(Screenshot grounding data)
━━━━━━━━━━━━━━━━
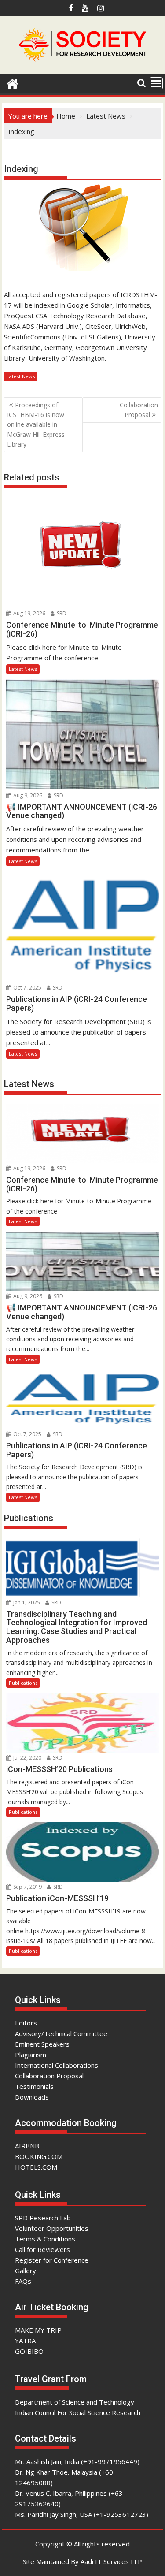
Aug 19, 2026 (28, 613)
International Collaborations (56, 2065)
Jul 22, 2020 (26, 1757)
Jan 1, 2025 (26, 1602)
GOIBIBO (29, 2351)
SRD (60, 613)
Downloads (32, 2096)
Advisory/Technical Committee (61, 2033)
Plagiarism (30, 2054)
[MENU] (156, 83)
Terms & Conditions (45, 2238)
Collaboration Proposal (139, 410)
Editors (26, 2022)
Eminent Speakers (42, 2044)
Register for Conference (51, 2260)
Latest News (21, 376)
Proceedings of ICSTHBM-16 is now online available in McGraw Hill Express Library (36, 425)
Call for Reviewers (42, 2249)
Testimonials (34, 2086)
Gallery (25, 2270)
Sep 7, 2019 (27, 1887)
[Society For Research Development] (12, 82)
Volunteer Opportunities (51, 2228)
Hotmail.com (23, 153)
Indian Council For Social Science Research (77, 2412)
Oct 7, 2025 (26, 987)
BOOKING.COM (38, 2156)
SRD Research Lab (43, 2217)
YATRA (25, 2340)
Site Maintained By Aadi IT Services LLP (82, 2561)
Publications (23, 1682)
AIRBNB (27, 2145)
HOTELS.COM (36, 2167)
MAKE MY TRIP (38, 2330)
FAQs (23, 2281)
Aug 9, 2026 (27, 795)
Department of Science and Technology (74, 2401)
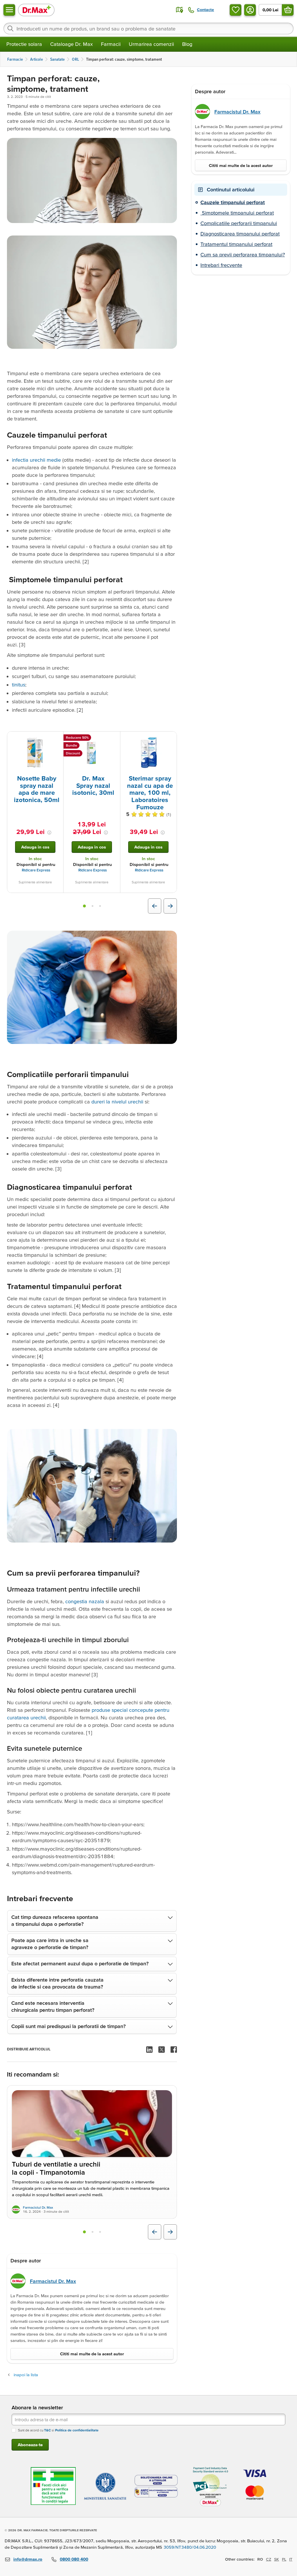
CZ (268, 2559)
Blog (187, 44)
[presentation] (35, 753)
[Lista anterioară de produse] (154, 906)
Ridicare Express (36, 870)
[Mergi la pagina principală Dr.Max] (36, 9)
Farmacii (111, 44)
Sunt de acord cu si (58, 2430)
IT (290, 2559)
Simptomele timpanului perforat (237, 213)
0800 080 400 (74, 2559)
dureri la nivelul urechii (117, 1102)
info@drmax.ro (27, 2559)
━━━━━━━━━━━━━━━━
Work to complete. Beginning with the line that contains "0800 080 400 (74, 2559)", set down every line through the end of the data without change.

Answer for this exercise.
0800 080 400 (74, 2559)
dureri la nivelul urechii (117, 1102)
info@drmax.ro (27, 2559)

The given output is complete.